▽
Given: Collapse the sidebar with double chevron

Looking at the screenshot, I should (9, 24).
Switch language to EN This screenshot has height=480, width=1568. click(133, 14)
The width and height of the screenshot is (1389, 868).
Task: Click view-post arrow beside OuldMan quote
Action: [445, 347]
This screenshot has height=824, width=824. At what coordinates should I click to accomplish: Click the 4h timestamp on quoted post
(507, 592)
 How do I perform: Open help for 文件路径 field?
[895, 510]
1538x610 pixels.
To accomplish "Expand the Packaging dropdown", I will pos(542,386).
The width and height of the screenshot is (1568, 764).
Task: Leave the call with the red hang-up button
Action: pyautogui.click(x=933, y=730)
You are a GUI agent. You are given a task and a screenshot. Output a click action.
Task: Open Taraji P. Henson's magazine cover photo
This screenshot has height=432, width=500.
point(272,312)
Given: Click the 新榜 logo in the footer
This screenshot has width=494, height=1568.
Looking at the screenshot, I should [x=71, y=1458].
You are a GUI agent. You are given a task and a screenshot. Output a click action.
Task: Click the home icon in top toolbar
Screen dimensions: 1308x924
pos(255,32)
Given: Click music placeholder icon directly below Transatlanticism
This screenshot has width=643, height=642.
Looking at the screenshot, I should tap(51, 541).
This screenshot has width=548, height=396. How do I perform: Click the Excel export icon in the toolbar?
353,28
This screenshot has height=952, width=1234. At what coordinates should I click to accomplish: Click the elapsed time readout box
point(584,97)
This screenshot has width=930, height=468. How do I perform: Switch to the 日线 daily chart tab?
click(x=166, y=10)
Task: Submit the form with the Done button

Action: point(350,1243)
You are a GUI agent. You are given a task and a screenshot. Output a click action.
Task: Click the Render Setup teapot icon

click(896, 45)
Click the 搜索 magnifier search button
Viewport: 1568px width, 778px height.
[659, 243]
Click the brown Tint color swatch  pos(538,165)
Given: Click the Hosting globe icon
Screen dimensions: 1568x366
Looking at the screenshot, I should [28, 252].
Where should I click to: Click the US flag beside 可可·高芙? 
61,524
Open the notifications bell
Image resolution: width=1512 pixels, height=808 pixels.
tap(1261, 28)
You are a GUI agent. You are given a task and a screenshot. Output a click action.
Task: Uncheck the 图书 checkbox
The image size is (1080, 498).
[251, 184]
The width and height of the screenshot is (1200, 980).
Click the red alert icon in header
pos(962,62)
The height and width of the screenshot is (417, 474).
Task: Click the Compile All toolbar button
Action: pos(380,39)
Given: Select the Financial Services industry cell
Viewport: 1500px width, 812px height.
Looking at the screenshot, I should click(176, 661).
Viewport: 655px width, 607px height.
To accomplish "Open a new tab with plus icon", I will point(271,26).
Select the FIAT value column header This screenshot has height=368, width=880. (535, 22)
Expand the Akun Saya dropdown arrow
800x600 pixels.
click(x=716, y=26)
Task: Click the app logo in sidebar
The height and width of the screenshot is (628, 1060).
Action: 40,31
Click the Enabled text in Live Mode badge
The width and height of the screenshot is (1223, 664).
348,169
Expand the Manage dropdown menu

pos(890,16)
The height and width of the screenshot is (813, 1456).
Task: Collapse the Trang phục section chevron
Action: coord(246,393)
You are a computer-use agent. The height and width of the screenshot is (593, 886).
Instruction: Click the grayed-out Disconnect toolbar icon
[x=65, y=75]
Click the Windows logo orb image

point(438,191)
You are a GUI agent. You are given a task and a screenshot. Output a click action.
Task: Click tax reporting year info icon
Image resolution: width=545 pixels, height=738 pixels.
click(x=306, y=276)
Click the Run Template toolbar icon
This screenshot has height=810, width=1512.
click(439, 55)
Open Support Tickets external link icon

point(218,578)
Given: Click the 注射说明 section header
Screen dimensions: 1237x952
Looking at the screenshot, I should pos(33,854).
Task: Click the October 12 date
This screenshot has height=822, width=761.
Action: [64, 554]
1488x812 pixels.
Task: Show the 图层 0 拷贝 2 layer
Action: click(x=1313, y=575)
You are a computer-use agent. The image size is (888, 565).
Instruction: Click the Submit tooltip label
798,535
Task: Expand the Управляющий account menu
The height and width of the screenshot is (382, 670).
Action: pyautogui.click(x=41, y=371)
△
About this task:
The expected output is the run of lines from the one that includes "Task: Uncheck the 图书 checkbox" through the end of the listing above, exactly as they stand.

Worked solution:
Task: Uncheck the 图书 checkbox
The image size is (1080, 498).
[251, 184]
The width and height of the screenshot is (1200, 980).
Click the red alert icon in header
pos(962,62)
The height and width of the screenshot is (417, 474).
Task: Click the Compile All toolbar button
Action: pos(380,39)
Given: Select the Financial Services industry cell
Viewport: 1500px width, 812px height.
Looking at the screenshot, I should click(176, 661).
Viewport: 655px width, 607px height.
To accomplish "Open a new tab with plus icon", I will point(271,26).
Select the FIAT value column header This screenshot has height=368, width=880. (535, 22)
Expand the Akun Saya dropdown arrow
800x600 pixels.
click(x=716, y=26)
Task: Click the app logo in sidebar
The height and width of the screenshot is (628, 1060).
Action: 40,31
Click the Enabled text in Live Mode badge
The width and height of the screenshot is (1223, 664).
348,169
Expand the Manage dropdown menu

pos(890,16)
The height and width of the screenshot is (813, 1456).
Task: Collapse the Trang phục section chevron
Action: coord(246,393)
You are a computer-use agent. The height and width of the screenshot is (593, 886).
Instruction: Click the grayed-out Disconnect toolbar icon
[x=65, y=75]
Click the Windows logo orb image

point(438,191)
You are a GUI agent. You are given a task and a screenshot. Output a click action.
Task: Click tax reporting year info icon
Image resolution: width=545 pixels, height=738 pixels.
click(x=306, y=276)
Click the Run Template toolbar icon
This screenshot has height=810, width=1512.
click(439, 55)
Open Support Tickets external link icon

point(218,578)
Given: Click the 注射说明 section header
Screen dimensions: 1237x952
Looking at the screenshot, I should pos(33,854).
Task: Click the October 12 date
This screenshot has height=822, width=761.
Action: [64, 554]
1488x812 pixels.
Task: Show the 图层 0 拷贝 2 layer
Action: click(x=1313, y=575)
You are a computer-use agent. The image size is (888, 565).
Instruction: Click the Submit tooltip label
798,535
Task: Expand the Управляющий account menu
The height and width of the screenshot is (382, 670).
Action: pyautogui.click(x=41, y=371)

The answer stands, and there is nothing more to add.